:: WORK TO BE COMPLETED ::
Pictures aside, copy exactly each line from the one that holds "Instruction: Click the" through the last line of the records below.

:: DATA SECTION ::

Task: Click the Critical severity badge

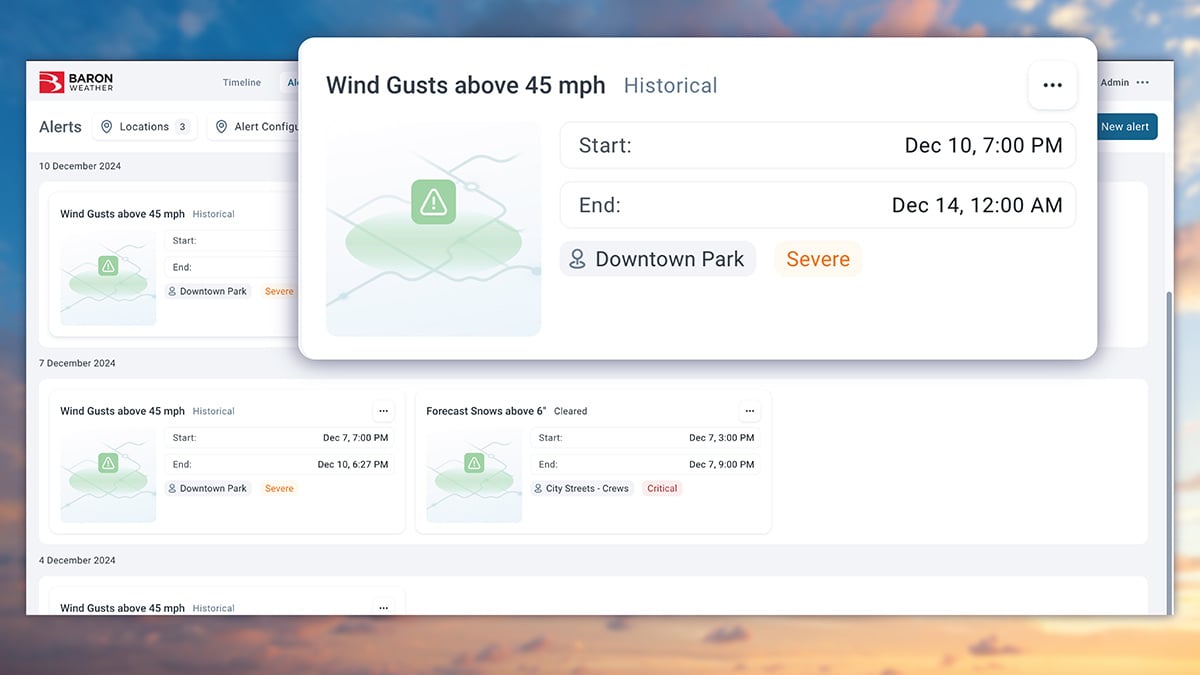Action: [x=662, y=489]
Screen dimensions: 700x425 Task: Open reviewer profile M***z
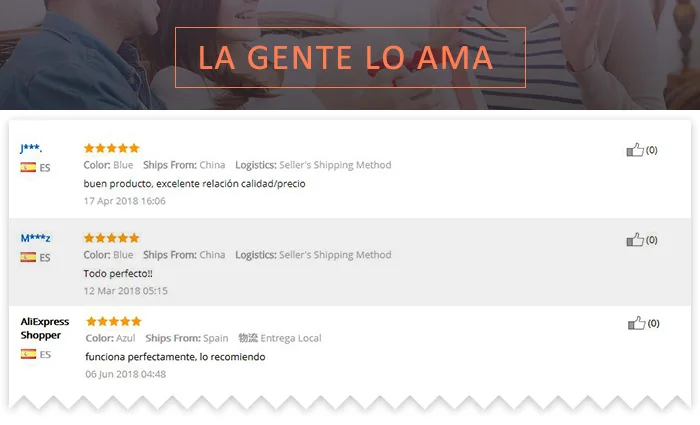pos(35,238)
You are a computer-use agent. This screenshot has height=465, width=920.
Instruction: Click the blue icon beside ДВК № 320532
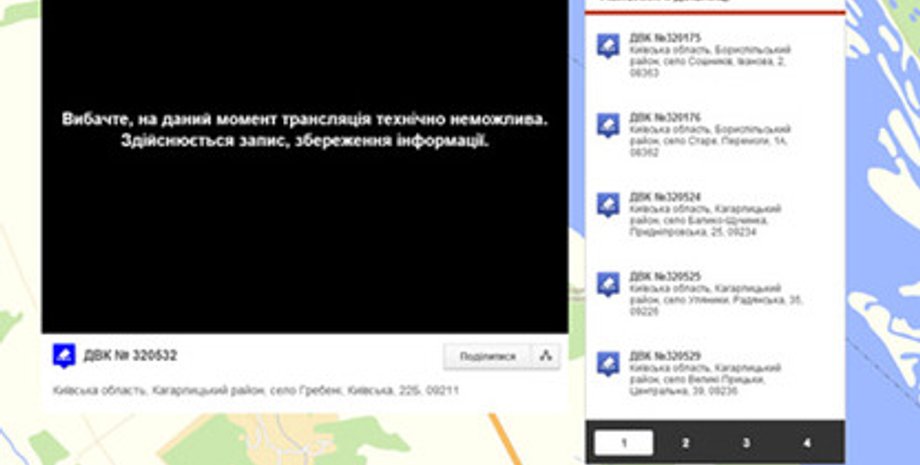click(x=64, y=356)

:: RESPONSE BELOW ::
Instruction: Click the blue icon beside ДВК № 320532
click(x=64, y=356)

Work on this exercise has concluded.